[Mesa-dev] [PATCH 4/4] i965: Port INTEL_PRECISE_TRIG=1 to NIR.
Jason Ekstrand
jason at jlekstrand.net
Fri Apr 8 22:24:21 UTC 2016
On Fri, Apr 8, 2016 at 9:36 AM, Eduardo Lima Mitev <elima at igalia.com> wrote:
> On 04/08/2016 01:35 AM, Kenneth Graunke wrote:
>
>> This makes the extra multiply visible to NIR's algebraic optimizations
>> (for constant reassociation) as well as constant folding. This means
>> that when the result of sin/cos are multiplied by an constant, we can
>> eliminate the extra multiply altogether, reducing the cost of the
>> workaround.
>>
>> It also means we only have to implement it one place, rather than in
>> both backends.
>>
>> This makes INTEL_PRECISE_TRIG=1 cost nothing on GPUTest/Volplosion,
>> which has a ton of sin() calls, but always multiplies them by an
>> immediate constant. The extra multiply gets folded away.
>>
>>
> Cleaner, indeed. Patch (and series) is:
>
> Reviewed-by: Eduardo Lima Mitev <elima at igalia.com>
>
> Thanks!
>
> Eduardo
>
>
> Signed-off-by: Kenneth Graunke <kenneth at whitecape.org>
>> ---
>> src/mesa/drivers/dri/i965/Makefile.am | 5 +++
>> src/mesa/drivers/dri/i965/Makefile.sources | 1 +
>> src/mesa/drivers/dri/i965/brw_fs_nir.cpp | 16 +-------
>> src/mesa/drivers/dri/i965/brw_nir.c | 3 ++
>> src/mesa/drivers/dri/i965/brw_nir.h | 2 +
>> .../drivers/dri/i965/brw_nir_trig_workarounds.py | 43
>> ++++++++++++++++++++++
>> src/mesa/drivers/dri/i965/brw_vec4_nir.cpp | 16 +-------
>> 7 files changed, 58 insertions(+), 28 deletions(-)

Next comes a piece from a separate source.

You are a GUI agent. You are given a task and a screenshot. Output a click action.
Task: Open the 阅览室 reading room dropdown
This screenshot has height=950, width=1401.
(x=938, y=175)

>> create mode 100755 src/mesa/drivers/dri/i965/brw_nir_trig_workarounds.py
>>
>> diff --git a/src/mesa/drivers/dri/i965/Makefile.am
>> b/src/mesa/drivers/dri/i965/Makefile.am
>> index 0db5a51..a41c830 100644
>> --- a/src/mesa/drivers/dri/i965/Makefile.am
>> +++ b/src/mesa/drivers/dri/i965/Makefile.am
>> @@ -33,6 +33,7 @@ AM_CFLAGS = \
>> -I$(top_srcdir)/src/mesa/drivers/dri/common \
>> -I$(top_srcdir)/src/mesa/drivers/dri/intel/server \
>> -I$(top_srcdir)/src/gtest/include \
>> + -I$(top_srcdir)/src/compiler/nir \
>> -I$(top_builddir)/src/compiler/nir \
>> -I$(top_builddir)/src/mesa/drivers/dri/common \
>> $(DEFINES) \
>> @@ -41,6 +42,10 @@ AM_CFLAGS = \
>>
>> AM_CXXFLAGS = $(AM_CFLAGS)
>>
>> +brw_nir_trig_workarounds.c: brw_nir_trig_workarounds.py
>> $(top_srcdir)/src/compiler/nir/nir_algebraic.py
>> + $(MKDIR_GEN)
>> + $(AM_V_GEN) PYTHONPATH=$(top_srcdir)/src/compiler/nir $(PYTHON2)
>> $(PYTHON_FLAGS) $(srcdir)/brw_nir_trig_workarounds.py > $@ || ($(RM) $@;
>> false)
>> +
>> noinst_LTLIBRARIES = libi965_dri.la libi965_compiler.la
>> libi965_dri_la_SOURCES = $(i965_FILES)
>> libi965_dri_la_LIBADD = libi965_compiler.la $(INTEL_LIBS)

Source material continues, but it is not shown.